A Covered Entity under HIPAA is an organization or individual that falls into one of three regulated categories under federal health privacy and security regulations: a health plan, a health care clearinghouse, or a health care provider that transmits health information in electronic form in connection with a standard transaction, and that status triggers compliance duties under the HIPAA Privacy Rule, HIPAA Security Rule, and HIPAA Breach Notification Rule for protected health information handled in its covered functions.
Health plans are Covered Entities when they provide or pay the cost of medical care and operate within the health plan definition used in HIPAA Administrative Simplification. This category includes many private health insurers and certain public benefit programs. Health plans that are Covered Entities must implement privacy policies, limit uses and disclosures of protected health information to permitted purposes or valid authorizations, provide required notices and individual rights processes, and maintain safeguards for electronic protected health information.

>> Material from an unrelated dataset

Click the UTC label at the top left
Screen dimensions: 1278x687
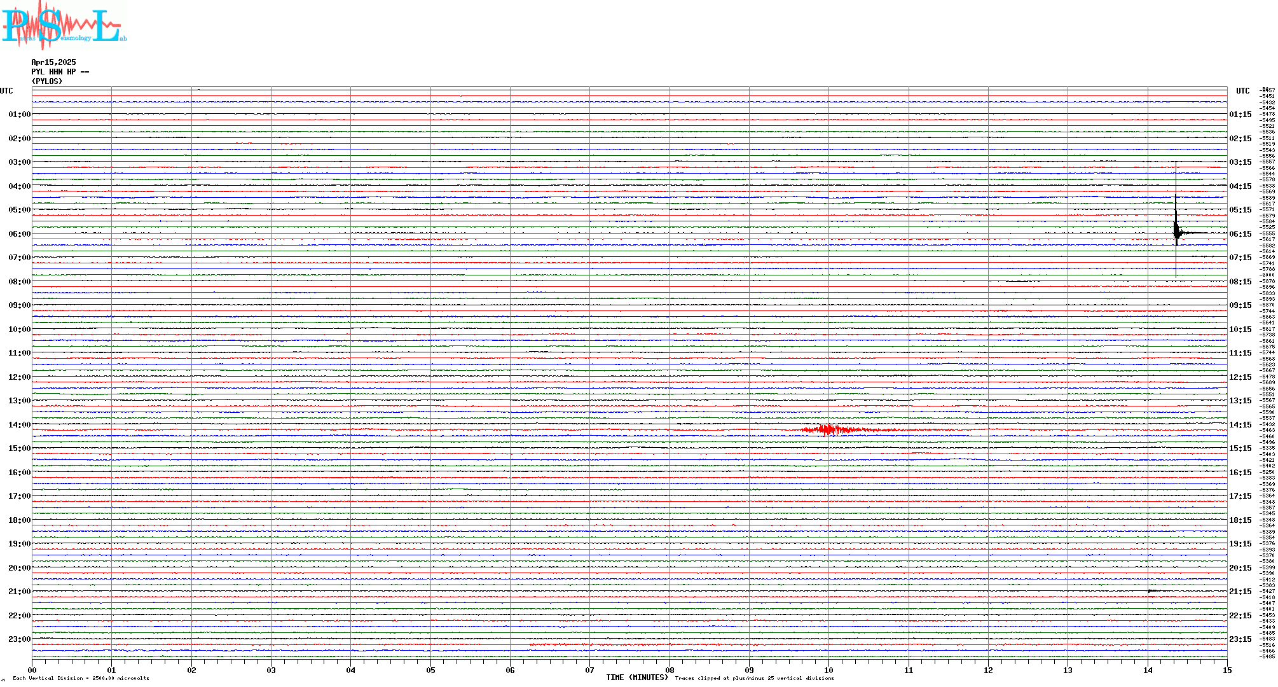[x=6, y=91]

Health care clearinghouses are Covered Entities when they process health information from one format into standard transactions or from standard transactions into nonstandard formats. Clearinghouse activities often involve claims and eligibility transactions and related administrative data flows. Clearinghouses must apply the HIPAA Privacy Rule and HIPAA Security Rule to protected health information they create, receive, maintain, or transmit in their clearinghouse role.
Health care providers become Covered Entities when they transmit health information in electronic form in connection with a transaction for which the U.S. Department of Health and Human Services has adopted a standard, such as certain billing and payment transactions. Many providers meet this threshold through electronic claims submission or other standard transactions conducted directly or through a billing service. A provider that only treats patients and maintains records but does not conduct standard electronic transactions does not become a Covered Entity solely by providing care.
Covered Entity status is tied to functions and transactions rather than professional titles or licensing. A clinic, hospital, physician practice, dentist, pharmacy, laboratory, and similar provider organizations are commonly Covered Entities because they conduct standard electronic transactions, but the determination depends on whether the provider transmits health information electronically for covered transactions. A vendor that handles protected health information does not become a Covered Entity based on access alone and may instead be a Business Associate when it performs functions for a Covered Entity that involve protected health information.
Covered Entities can operate within larger organizations that also perform non-covered activities. Some organizations designate covered components when only part of the entity meets the Covered Entity definition, and HIPAA obligations apply to the designated covered components and their protected health information. The compliance focus is on where protected health information is created, received, maintained, or transmitted for covered functions and on controls that prevent impermissible uses and disclosures across internal boundaries.
Covered Entities carry direct compliance duties that cannot be assigned away by contract. Business associate agreements are required when a third party performs a regulated function involving protected health information on behalf of a Covered Entity, but the Covered Entity retains responsibility for its own policies, workforce controls, access management, disclosures, and breach decision-making. Enforcement actions can involve both the Covered Entity and its Business Associates when failures involve impermissible uses or disclosures or inadequate safeguards for electronic protected health information.
Determining whether an organization is a Covered Entity under HIPAA requires confirming that it fits within the health plan, health care clearinghouse, or qualifying health care provider category and then mapping protected health information handling to the HIPAA Privacy Rule, HIPAA Security Rule, and HIPAA Breach Notification Rule requirements that apply to the organization’s covered activities.